In New Jersey, N.J.S.A. 2A: 34-23(b) currently prescribes the statutory factors in determining spousal support/ alimony in the dissolution of a traditional marriage, civil union or same sex marriage, including the tax effects of payments. Many divorce experts predict that the change in the tax effects of alimony payments will make negotiations tougher and could lead to less spousal support as cash goes to taxes instead of dependent or lower wage earning former spouses.  There is concern that the elimination of the alimony deduction will increase the financial strain of supporting an ex-spouse, lead to increased legal disputes and deprive a party in a divorce, who is financially less well off than their spouse, to income that is very much needed. Currently, in the majority of divorce cases where alimony is a factor, one party has a higher income and is in a higher tax bracket than the other party. After the divorce, the spouse paying the alimony is in the higher tax bracket and the spouse receiving the alimony payment is in a lower tax bracket. Currently, the difference between the tax brackets gives a benefit to the ex-spouse paying alimony and a greater benefit to the sex-spouse receiving it. In a divorce, under the current law, an attorney could negotiate divorces based on the tax impact of alimony. For example, assume a higher earning spouse (Spouse A) currently pays and deducts $30,000.00 a year in alimony. If Spouse A’s income is federally taxed at 33%, the deduction saves Spouse A $9,900 under the current law. Similarly, assume the lower earning spouse, (Spouse B) pays taxes on the alimony at a federally taxed rate of 15%, Spouse B pays $4,500.00 instead of the $9,900.0 which would be due at Spouse A’s higher tax bracket percentage rate. Spouse A and Spouse B together save $5,400 per year between them, the break to spouse A makes the alimony payments more affordable. This helps to compensate for the financial stress associated with divorce, for example, the added financial burden of maintaining two households. Under the new law, without the bargaining chip of the tax break to the spouse paying alimony, it is feared that the higher earning spouse will not pay as much to the lower earning spouse, having the leverage to argue for lower alimony. Current estimates are that, in the future, alimony recipients could receive 10-15% less in alimony than those who currently receive alimony.

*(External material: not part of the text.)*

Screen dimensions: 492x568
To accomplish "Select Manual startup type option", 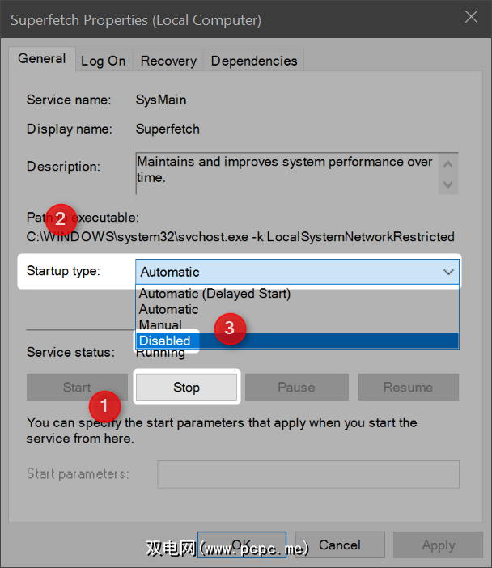I will point(160,324).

Although no one cites tax reasons as the cause of their divorce, for those couples seriously contemplating divorce, there are significant tax advantages for couples to divorce before the end of 2018, when the repeal of the alimony tax deduction takes effect. Couples who are able to complete their divorce by year’s end will be keeping more of their money for the maintenance of their pre-divorce lifestyle and giving less of it to Uncle Sam.